### [Task objective]
Locate the string "accomplish" in the records below. Copy every line where it occurs.

(Stored data)
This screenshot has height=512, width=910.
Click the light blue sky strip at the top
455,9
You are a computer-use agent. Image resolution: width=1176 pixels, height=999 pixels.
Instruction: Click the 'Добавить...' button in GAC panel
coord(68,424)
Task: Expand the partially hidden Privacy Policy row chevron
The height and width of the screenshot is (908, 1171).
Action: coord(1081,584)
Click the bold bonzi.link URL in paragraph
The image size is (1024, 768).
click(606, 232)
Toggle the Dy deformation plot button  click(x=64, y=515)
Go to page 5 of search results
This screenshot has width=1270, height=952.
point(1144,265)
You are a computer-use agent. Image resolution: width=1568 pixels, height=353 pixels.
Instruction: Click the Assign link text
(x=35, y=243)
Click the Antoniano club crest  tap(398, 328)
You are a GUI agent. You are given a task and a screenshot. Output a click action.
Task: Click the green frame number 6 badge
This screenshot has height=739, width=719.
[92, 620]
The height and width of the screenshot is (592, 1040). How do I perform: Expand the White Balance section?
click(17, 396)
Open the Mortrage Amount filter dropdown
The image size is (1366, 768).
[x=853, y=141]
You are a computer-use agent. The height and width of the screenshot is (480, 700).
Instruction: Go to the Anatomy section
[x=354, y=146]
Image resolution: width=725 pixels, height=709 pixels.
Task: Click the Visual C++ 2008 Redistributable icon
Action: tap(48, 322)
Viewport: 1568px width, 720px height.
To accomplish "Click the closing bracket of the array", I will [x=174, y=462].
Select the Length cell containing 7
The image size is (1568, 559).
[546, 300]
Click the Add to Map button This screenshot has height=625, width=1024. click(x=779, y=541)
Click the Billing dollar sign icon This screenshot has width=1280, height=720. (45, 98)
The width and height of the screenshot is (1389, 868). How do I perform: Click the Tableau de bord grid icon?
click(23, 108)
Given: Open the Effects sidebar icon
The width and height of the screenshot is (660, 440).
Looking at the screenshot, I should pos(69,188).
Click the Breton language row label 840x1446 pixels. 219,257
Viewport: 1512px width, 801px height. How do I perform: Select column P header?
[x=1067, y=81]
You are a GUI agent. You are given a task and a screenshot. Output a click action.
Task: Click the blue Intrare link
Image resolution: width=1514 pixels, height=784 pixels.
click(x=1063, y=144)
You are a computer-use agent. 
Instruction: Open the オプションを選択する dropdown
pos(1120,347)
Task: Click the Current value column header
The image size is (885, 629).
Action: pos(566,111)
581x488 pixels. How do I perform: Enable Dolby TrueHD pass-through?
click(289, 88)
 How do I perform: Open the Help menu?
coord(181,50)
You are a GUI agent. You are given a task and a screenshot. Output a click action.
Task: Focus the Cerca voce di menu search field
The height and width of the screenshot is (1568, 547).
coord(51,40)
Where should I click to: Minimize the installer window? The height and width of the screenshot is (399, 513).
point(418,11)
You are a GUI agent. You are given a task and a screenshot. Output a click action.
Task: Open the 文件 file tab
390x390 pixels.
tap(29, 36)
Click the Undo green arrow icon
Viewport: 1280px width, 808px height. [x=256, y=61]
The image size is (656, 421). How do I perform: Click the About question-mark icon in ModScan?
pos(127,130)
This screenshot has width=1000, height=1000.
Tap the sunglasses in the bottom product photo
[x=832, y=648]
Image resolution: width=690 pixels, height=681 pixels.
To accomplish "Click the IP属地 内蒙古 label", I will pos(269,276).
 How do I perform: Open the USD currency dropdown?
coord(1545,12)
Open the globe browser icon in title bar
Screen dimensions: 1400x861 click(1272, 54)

### [Solved problem]
To accomplish "Click the closing bracket of the array", I will [x=174, y=462].
To accomplish "Click the IP属地 内蒙古 label", I will pos(269,276).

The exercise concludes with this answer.